Wood speaks to the SCOTUS warning in International Salt against “toothless behavioral remedies” like those that Google has proposed, which she says would allow Google to travel new roads to the same monopoly.

She then speaks to DFP, where the “news just gets worse” - wordplay that is an allusion to Google’s 91% market share, and also the struggling newsrooms of its publisher customers. Wood describes the DOJ’s proposal for a phased divestiture of the final auction logic - which she refers to as the “source of power” - from DFP, and the contingent divestiture of what remains should the former be insufficient. Google’s remedies are, she suggests, “like putting a band-aid on a severed limb” because Google has “endless creativity” to engage in anti-competitive behavior. There’s an adorable demonstrative here of a game of whac-a-mole, where each mole represents a different anti-competitive antic - First Look, Last Look, UPR, and ???.

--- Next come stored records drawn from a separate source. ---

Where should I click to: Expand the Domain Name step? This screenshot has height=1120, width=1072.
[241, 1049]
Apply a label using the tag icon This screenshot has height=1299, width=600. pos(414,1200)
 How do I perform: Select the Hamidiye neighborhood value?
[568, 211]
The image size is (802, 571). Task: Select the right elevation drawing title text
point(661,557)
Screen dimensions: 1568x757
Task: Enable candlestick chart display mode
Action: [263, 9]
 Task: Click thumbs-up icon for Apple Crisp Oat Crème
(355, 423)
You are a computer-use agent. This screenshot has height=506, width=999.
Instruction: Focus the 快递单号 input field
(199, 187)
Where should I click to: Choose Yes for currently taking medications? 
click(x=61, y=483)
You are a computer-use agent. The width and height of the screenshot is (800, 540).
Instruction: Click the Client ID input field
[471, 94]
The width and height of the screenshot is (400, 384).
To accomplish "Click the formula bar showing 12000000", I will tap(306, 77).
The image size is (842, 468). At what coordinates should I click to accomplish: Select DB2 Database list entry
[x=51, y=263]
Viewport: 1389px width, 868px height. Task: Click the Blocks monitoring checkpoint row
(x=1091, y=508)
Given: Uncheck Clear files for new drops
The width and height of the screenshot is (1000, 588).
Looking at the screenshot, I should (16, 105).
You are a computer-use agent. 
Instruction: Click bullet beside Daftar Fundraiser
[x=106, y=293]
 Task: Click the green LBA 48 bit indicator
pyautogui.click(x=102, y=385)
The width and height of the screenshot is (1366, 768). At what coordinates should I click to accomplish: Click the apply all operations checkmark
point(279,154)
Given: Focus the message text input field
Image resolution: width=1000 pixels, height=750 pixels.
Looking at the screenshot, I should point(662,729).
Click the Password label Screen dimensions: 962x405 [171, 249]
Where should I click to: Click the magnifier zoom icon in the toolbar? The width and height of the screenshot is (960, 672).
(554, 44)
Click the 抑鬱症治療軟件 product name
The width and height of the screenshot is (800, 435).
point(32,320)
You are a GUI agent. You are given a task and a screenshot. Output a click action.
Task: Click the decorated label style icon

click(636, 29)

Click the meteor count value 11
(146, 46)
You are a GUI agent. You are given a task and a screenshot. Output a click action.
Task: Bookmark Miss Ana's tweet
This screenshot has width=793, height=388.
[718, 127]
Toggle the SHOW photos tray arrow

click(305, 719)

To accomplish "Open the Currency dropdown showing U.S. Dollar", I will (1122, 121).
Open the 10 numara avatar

Wood unpacks the behavioral remedies proposals, which would prevent Google from creating the same DfP/AdX tie, and reminds the Court that an effective remedy would need to address adwords (Google Ads), which the Court has acknowledged as the “Golden Goose.” There’s another spiffy demonstrative using illustration of runners in a race, where DOJ demonstrates that Google’s remedies may be removing the obvious hurdles but does little to address Google’s massive headstart or the Google “ball and chain” slowing their rivals down - namely, their data disadvantage, and Google’s discriminatory and direct bidding.

Google, represented by Karen Dunn, centers its opening around two core arguments: (1) that the DOJ’s proposals are legally unfounded, and (2) that they are “destined to fail technically.” First, Google argues that DOJ’s proposals are an overreach, calling back to the recent Search ruling to remind the Court that “caution is key,” juxtaposing this against the DOJ’s “swings for the fences.” Dunn walks through how each of Google’s proposals addresses specific harms outlined during the liabilities phase, and would thus address publisher concerns. She cites to Plaintiff witness testimony - e.g. Stephanie Layser’s statements that “head-to-head competition” is what’s important to publishers, and a reference to a statement by Arnaud Creput that because prebid could act as an ad server, many publishers wouldn’t need GAM. We do not get to see these statements in context at this juncture, of course.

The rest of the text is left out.